The mechanisms whereby living cells propel themselves across various media involve a remarkably complicated set of factors. Experiments 25 years ago sought to track the wrinkle patterns induced by cell motion on an elastic film, and thus to determine the forces underlying cellular motion, but the problem proved highly nonlinear. A later proposal was to monitor the movement of fluorescent marker beads in a soft gel that remained in the linear elastic regime, but these results were highly sensitive to input data. Most recently, cells were observed on a bed of microneedles, with the degree of needle bending used to extract the force exerted by the cells as they traveled. However, in this case spatial resolution was limited and the environment somewhat unrealistic.

Calculations in such a context, which rely on incomplete data to create a model, are called inverse problems and crop up in many fields, including geophysics, medical imaging, and astronomy.
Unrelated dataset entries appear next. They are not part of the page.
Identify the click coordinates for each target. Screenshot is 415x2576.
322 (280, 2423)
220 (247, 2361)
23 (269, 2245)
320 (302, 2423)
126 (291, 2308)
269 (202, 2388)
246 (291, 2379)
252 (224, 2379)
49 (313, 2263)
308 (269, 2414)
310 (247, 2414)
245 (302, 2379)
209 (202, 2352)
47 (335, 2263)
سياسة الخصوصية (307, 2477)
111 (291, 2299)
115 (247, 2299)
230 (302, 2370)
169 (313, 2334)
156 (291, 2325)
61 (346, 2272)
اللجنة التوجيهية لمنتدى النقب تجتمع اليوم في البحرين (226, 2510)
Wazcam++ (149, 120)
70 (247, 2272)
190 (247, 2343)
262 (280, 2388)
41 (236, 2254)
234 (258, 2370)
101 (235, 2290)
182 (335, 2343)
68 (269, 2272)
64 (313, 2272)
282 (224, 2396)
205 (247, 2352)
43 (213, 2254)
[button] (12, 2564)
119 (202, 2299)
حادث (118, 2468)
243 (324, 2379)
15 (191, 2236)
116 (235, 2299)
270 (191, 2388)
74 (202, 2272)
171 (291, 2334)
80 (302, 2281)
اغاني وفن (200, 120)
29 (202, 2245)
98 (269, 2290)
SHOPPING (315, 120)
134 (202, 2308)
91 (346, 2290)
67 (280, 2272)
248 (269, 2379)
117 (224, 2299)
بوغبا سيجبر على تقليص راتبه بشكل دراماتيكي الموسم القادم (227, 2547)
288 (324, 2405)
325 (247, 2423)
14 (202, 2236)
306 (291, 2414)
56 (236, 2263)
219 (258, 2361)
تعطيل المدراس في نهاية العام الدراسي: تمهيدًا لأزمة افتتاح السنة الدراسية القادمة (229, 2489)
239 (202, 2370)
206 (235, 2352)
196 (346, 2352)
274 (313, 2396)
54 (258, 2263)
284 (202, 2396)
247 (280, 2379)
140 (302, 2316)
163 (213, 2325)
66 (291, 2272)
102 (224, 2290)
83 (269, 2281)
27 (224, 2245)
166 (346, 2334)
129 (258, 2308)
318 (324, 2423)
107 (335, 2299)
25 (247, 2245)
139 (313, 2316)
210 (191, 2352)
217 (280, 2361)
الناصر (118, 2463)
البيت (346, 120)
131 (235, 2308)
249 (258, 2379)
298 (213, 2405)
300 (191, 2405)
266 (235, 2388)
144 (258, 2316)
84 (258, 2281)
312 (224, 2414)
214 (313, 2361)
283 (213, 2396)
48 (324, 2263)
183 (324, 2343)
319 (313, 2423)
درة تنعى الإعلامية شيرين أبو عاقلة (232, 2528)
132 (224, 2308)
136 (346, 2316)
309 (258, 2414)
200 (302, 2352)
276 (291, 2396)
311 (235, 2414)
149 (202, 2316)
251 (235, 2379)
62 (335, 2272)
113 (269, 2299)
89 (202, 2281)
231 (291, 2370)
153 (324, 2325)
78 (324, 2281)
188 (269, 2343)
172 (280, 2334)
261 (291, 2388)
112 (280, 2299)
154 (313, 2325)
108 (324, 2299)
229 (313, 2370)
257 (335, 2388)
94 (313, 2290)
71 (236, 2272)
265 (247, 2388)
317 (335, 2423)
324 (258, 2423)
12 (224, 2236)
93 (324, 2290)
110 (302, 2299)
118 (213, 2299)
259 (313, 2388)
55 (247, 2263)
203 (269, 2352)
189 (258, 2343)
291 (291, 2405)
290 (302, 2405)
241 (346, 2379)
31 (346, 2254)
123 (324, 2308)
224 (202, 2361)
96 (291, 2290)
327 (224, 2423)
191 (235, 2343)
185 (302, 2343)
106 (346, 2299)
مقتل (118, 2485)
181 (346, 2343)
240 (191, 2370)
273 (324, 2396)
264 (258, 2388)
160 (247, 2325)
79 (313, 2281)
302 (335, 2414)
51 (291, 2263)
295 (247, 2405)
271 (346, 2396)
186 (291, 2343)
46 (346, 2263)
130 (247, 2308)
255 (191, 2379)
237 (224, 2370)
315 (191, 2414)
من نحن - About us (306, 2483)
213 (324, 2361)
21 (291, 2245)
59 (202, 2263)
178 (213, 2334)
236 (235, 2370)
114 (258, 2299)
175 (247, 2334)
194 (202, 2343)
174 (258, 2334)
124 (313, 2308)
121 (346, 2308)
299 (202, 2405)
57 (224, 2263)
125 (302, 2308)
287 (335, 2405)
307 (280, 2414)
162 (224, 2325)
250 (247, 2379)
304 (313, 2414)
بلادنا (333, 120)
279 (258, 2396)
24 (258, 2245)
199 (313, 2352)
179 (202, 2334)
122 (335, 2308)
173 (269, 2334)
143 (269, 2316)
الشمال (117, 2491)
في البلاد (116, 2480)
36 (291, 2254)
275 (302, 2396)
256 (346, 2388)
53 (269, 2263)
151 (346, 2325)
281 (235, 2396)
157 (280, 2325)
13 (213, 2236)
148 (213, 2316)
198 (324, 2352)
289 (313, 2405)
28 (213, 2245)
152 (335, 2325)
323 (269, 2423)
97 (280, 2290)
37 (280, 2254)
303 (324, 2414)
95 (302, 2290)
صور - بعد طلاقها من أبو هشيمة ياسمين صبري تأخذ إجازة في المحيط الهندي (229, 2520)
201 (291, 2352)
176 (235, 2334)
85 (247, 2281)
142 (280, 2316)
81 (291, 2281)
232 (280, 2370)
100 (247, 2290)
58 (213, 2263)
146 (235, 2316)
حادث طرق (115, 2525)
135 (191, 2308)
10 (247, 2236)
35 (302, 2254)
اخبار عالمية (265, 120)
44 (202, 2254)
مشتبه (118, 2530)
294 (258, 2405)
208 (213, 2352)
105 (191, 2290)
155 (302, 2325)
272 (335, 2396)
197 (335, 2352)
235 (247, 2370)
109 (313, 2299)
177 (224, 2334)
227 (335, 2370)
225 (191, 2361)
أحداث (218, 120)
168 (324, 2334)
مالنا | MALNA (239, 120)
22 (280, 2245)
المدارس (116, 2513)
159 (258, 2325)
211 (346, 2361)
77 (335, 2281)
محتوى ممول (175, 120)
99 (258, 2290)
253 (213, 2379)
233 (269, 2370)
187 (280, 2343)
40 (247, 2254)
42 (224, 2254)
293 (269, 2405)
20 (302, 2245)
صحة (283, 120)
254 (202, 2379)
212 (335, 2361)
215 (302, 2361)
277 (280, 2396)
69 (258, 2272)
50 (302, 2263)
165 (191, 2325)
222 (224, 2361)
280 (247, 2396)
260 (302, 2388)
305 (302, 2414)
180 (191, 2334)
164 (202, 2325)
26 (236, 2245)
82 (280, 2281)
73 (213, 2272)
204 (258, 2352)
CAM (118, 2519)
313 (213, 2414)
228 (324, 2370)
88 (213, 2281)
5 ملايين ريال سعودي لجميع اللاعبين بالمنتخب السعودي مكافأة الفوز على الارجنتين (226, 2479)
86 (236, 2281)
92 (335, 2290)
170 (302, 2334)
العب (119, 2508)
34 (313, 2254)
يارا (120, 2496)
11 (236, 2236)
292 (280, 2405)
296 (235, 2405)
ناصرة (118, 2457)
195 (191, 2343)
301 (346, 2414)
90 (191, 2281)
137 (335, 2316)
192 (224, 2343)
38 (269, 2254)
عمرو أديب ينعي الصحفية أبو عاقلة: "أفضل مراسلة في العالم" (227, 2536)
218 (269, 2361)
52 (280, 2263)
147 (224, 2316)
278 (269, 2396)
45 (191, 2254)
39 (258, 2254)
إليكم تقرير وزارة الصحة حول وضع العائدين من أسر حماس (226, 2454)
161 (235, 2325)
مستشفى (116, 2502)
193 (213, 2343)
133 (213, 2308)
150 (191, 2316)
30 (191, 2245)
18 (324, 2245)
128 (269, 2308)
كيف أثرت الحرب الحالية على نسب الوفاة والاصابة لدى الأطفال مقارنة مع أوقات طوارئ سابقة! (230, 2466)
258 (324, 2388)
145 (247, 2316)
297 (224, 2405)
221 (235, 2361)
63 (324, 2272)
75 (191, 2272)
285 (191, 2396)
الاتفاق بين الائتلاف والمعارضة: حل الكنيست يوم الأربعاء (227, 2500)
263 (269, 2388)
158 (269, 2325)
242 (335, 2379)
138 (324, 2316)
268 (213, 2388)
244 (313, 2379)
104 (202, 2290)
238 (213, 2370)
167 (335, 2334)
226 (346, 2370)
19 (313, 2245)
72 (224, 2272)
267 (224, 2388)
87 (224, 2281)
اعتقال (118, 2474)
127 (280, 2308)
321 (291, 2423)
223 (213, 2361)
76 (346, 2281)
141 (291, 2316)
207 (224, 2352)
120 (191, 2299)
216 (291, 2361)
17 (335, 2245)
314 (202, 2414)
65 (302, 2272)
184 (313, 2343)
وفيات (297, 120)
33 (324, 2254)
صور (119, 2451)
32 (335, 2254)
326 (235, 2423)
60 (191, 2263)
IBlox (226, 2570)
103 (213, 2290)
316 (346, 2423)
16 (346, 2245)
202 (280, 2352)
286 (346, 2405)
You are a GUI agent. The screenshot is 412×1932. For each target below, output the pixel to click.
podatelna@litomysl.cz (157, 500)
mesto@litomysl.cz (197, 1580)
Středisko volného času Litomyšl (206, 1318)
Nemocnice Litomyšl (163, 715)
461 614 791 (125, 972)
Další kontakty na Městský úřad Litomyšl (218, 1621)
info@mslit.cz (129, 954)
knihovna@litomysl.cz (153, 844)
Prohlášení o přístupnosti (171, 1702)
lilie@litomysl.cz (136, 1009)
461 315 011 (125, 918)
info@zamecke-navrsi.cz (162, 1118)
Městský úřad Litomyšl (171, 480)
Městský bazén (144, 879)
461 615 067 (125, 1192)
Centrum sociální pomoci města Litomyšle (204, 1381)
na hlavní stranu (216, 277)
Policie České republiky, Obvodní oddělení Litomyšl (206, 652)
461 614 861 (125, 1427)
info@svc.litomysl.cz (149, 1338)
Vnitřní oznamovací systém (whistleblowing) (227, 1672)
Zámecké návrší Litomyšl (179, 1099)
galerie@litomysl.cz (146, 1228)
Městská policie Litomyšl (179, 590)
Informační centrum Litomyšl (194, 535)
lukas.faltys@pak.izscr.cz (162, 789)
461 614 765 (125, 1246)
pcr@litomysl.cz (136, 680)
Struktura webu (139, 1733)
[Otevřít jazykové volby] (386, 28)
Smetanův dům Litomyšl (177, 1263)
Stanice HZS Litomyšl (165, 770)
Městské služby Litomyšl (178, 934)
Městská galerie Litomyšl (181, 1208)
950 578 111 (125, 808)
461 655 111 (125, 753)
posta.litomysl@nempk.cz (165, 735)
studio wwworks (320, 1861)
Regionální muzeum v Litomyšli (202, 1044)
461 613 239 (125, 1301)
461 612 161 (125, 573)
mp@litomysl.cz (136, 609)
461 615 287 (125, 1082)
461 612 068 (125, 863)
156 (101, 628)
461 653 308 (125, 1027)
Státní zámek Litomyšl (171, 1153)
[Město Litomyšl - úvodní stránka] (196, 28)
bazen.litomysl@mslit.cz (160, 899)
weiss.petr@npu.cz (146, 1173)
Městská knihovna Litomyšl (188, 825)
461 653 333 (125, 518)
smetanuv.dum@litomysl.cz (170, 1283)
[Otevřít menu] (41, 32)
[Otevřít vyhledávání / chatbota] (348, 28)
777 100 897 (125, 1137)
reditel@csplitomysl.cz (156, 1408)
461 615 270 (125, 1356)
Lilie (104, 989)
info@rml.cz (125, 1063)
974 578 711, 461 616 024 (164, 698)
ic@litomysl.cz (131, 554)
Unfortunately, solving this class of ill-posed problems is often difficult on account of their high sensitivity to changes in the data. Ambrosi presents a fresh strategy for solving the inverse problem of cell traction on an elastic substrate, employing marker data to reveal the forces that cells exert on a gel. The method uses minimization followed by numerical solution of coupled partial differential equations and may also be applicable to other similar inverse problems. — DV

SIAM J. Appl. Math. 66, 2049 (2006).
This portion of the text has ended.